At a UN General Assembly in early March, 141 countries adopted a resolution demanding that Russia immediately end its military operations in Ukraine. Only a handful of countries – a rogue’s gallery of Belarus, North Korea, Eritrea and Syria, all of which are run by dictators – supporting Russia’s invasion. Russia’s allies Cuba, Nicaragua and China abstained in the vote.
Is Russia over?
Close watchers of Putin say there are increasing signs of desperation in Russia’s military campaign and have questioned how far Putin will go to achieve his objectives.

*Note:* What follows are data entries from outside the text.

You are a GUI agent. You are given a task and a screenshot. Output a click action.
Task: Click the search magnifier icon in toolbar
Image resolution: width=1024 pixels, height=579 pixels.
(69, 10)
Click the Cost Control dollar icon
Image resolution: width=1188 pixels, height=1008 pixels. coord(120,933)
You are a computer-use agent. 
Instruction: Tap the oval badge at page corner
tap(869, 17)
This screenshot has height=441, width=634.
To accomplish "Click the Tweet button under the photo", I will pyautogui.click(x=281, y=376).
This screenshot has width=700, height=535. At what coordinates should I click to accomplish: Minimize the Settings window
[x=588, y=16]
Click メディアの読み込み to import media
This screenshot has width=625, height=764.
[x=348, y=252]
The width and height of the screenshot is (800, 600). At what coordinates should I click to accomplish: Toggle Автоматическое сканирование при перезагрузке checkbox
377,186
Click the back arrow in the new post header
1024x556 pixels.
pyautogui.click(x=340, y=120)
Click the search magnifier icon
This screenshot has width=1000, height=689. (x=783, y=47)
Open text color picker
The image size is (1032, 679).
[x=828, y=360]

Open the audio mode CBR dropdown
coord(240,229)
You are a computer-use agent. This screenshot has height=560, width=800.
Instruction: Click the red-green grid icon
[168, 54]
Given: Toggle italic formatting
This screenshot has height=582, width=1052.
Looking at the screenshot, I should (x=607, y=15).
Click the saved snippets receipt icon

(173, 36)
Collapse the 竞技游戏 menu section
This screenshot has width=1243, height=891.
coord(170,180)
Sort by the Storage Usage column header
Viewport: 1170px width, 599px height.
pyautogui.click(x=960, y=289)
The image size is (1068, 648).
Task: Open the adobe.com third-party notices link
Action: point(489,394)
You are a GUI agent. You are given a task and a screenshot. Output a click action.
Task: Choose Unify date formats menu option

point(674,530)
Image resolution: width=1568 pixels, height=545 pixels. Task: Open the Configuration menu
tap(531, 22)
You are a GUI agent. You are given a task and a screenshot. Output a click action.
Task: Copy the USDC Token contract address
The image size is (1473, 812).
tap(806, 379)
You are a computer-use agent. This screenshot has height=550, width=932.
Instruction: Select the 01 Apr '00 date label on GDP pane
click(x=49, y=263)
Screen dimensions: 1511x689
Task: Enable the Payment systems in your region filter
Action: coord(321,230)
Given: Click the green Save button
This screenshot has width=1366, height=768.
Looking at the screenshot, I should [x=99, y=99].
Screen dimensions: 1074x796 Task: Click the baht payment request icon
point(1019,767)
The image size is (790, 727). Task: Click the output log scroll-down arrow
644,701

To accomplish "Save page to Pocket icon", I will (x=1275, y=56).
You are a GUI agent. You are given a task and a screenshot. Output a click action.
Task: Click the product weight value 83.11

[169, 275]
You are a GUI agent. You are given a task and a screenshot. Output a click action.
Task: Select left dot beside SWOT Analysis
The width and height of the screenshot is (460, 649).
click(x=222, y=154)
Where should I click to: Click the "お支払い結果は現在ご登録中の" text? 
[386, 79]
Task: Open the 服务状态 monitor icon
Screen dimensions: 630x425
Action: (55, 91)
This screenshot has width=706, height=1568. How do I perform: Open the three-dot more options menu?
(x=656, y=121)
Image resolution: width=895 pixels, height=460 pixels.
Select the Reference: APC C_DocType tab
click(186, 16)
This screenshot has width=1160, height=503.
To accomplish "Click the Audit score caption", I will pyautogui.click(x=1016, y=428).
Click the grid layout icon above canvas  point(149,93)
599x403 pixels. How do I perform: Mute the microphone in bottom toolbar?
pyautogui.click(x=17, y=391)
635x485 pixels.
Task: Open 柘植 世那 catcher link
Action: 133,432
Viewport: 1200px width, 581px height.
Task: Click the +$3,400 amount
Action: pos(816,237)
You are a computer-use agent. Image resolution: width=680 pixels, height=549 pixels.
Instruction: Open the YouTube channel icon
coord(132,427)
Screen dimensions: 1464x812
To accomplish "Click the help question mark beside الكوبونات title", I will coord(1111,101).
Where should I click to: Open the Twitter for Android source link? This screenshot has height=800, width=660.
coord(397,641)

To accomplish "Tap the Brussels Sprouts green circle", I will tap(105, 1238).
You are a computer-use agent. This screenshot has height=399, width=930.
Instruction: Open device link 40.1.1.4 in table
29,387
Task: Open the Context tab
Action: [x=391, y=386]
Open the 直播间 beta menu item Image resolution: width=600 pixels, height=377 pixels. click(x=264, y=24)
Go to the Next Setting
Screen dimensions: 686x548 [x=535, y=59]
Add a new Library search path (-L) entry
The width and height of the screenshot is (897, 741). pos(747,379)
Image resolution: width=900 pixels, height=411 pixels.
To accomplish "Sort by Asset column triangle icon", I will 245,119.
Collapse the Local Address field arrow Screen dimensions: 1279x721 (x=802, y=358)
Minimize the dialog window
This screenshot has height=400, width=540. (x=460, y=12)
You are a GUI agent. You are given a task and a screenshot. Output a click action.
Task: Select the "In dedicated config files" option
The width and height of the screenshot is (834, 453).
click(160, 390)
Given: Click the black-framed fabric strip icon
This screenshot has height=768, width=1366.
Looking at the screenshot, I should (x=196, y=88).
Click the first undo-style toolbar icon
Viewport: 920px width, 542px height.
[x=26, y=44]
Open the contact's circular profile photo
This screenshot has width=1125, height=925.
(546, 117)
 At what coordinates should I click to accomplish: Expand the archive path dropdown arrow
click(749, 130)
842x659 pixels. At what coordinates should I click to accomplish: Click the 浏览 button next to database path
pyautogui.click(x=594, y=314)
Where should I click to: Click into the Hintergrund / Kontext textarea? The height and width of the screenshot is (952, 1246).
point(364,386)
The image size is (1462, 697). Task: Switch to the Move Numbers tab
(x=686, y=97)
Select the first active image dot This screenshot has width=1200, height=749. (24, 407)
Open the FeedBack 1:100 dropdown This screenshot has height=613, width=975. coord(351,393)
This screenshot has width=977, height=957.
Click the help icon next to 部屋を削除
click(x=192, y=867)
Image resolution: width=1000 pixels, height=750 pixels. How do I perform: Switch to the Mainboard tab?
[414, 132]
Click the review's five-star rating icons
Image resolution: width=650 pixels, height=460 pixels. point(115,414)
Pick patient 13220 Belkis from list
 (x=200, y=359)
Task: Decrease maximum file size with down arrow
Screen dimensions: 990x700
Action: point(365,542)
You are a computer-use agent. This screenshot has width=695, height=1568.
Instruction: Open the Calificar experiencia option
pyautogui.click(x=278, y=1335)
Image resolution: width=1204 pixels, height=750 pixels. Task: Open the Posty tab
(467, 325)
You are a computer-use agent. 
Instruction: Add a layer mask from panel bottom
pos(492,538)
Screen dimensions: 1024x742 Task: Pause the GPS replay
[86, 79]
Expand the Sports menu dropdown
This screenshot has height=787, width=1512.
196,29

“There are deep mysteries about Russian intentions,” Dr Ian Lesser, vice president of the German Marshall Fund of the US told CNBC earlier this month. “How far will they go? What would they consider a victory?”
“There are all sorts of possibilities, from a complete occupation of Ukraine, which I think most observers would say is not possible, to control over a couple of critical political centers in Ukraine, including Kyiv and possibly including Odesa, or perhaps they take have a larger territorial gambit in mind. “
In such a scenario, he said Russia would be “very exposed” to an ongoing insurgency which also implies ongoing humanitarian costs. “So there are large dilemmas here,” Lesser added.
Michal Baranowski, senior fellow and director of the German Marshall Fund’s Warsaw office, told CNBC Tuesday that Putin has “really over-extended himself.”
“We might be looking at the end of Russia as we have known it,” he said. “But if he survives this, I think what we might be looking at is the foothills of a new Cold War.”